**What you have to do**
Find the line containing "Open the 3d car emblem product thumbnail" in the entries; transcribe it and all remaining lines through the end, exactly as they appear, but not the pictures.

[Exercise material]

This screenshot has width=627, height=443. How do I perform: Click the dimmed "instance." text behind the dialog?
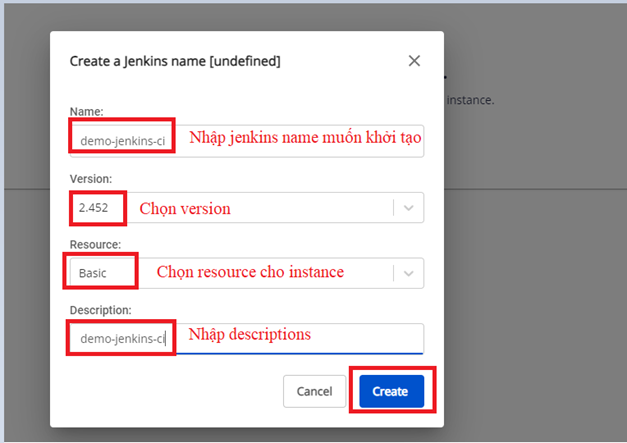tap(470, 100)
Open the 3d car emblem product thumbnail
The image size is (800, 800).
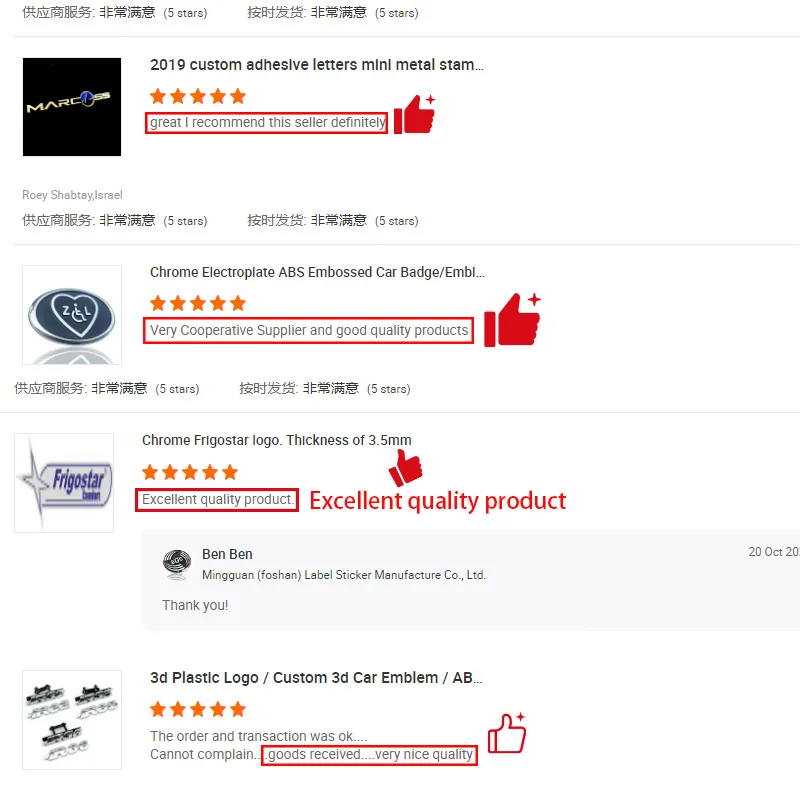pos(72,719)
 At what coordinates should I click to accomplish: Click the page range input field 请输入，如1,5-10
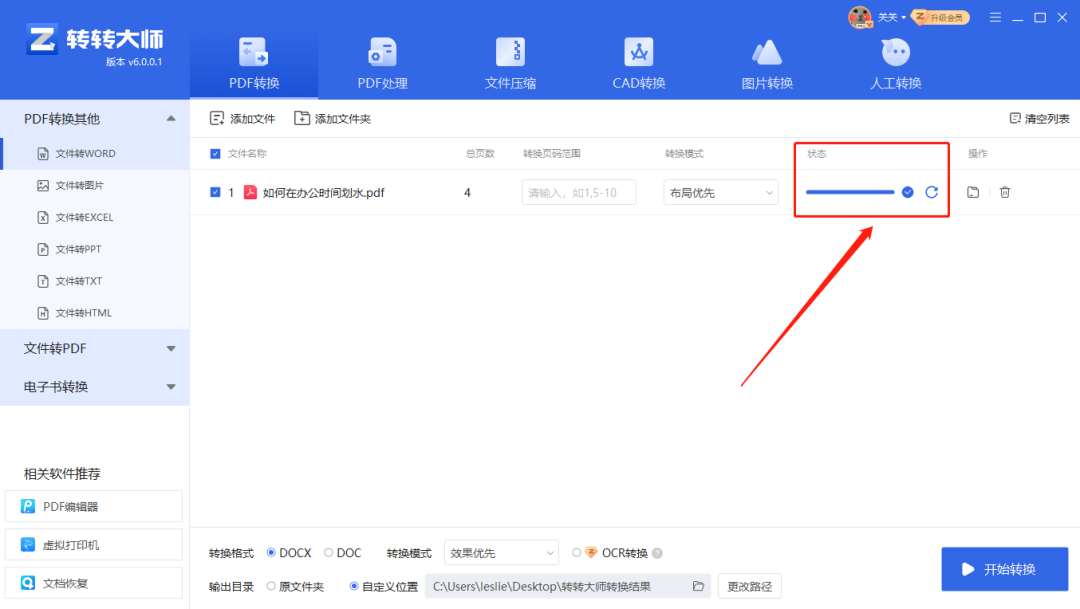coord(577,192)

[/Exercise material]

**Exercise result**
Open the 3d car emblem product thumbnail
The image size is (800, 800).
pos(72,719)
 At what coordinates should I click to accomplish: Click the page range input field 请输入，如1,5-10
coord(577,192)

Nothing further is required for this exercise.